Please rescale the stretch from the line containing "かな漢字変換 は かなかんじせんたく (841, 1086)" through the end of the entries, writing each of those lines out again in full with its text. Multiply every coordinate in the answers by 0.65 and round to whole numbers, rounding halves up.
--- BEGIN Records for this exercise ---
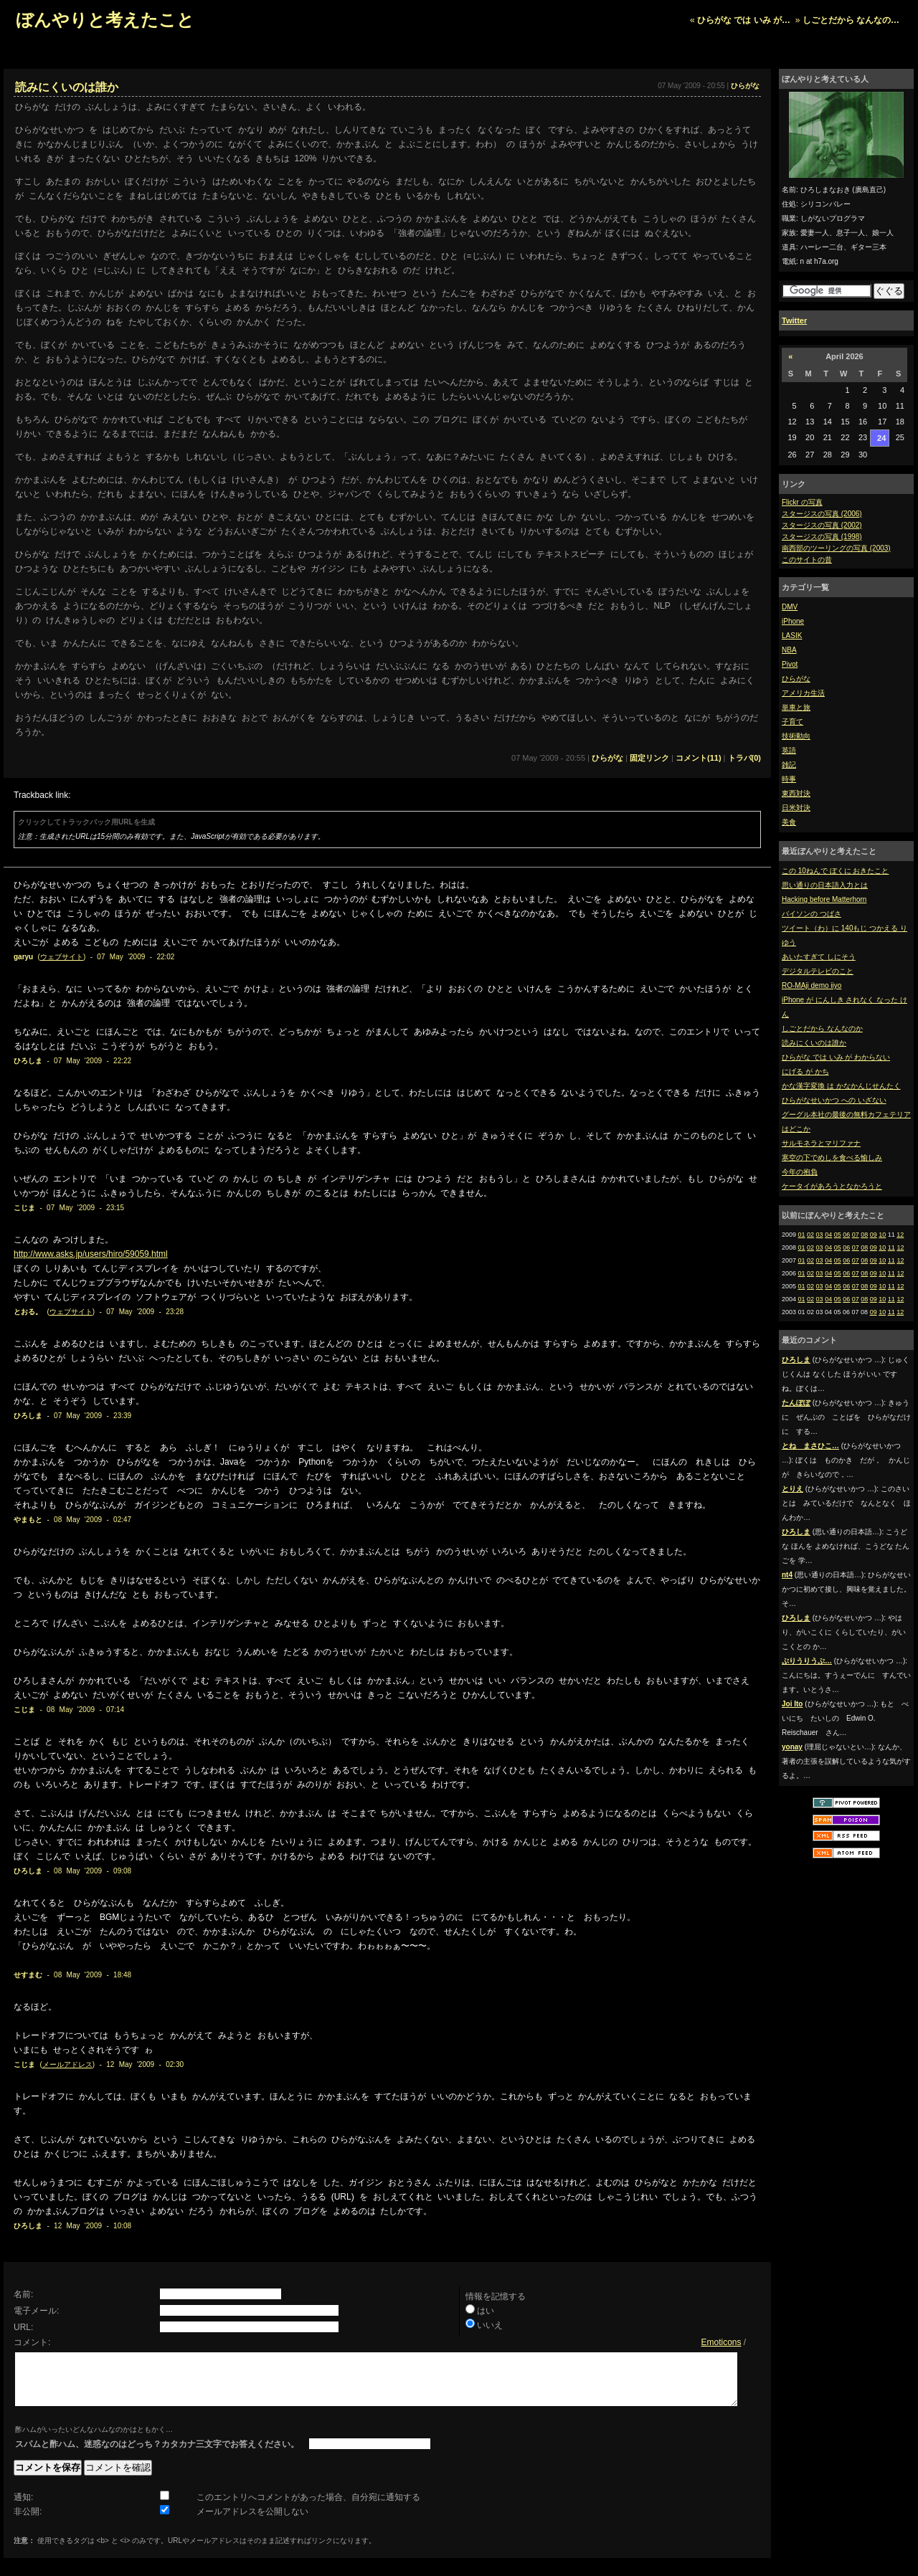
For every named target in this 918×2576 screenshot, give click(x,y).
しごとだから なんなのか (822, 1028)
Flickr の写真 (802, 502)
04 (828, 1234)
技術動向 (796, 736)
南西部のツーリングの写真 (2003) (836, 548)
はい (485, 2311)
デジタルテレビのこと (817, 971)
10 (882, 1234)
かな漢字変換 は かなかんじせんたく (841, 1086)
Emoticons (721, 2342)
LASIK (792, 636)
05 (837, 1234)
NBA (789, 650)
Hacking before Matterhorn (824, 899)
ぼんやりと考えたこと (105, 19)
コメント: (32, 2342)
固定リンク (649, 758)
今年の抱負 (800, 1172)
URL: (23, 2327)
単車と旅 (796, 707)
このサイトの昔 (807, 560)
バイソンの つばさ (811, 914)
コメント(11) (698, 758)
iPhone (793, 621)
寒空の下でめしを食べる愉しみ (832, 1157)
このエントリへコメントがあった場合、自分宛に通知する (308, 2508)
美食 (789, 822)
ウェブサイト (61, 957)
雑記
--- END Records for this exercise ---
■ Solution for this problem:
かな漢字変換 は かなかんじせんたく (547, 706)
Emoticons (469, 1522)
LASIK (515, 413)
05 (544, 802)
NBA (513, 423)
Hacking before Matterhorn (536, 584)
ぼんやりと考えたこと (68, 12)
コメント: (21, 1522)
固定リンク (422, 493)
今年の抱負 (520, 762)
URL: (15, 1513)
単車と旅 (517, 460)
このサイトの昔 (525, 364)
バイソンの つばさ (527, 594)
コメント(11) (454, 493)
iPhone (515, 404)
寒空の下でめしを食べる愉しみ (541, 752)
このエントリへコメントがあった場合、自分宛に通知する (200, 1630)
美食 (513, 534)
ウェブサイト (40, 622)
雑記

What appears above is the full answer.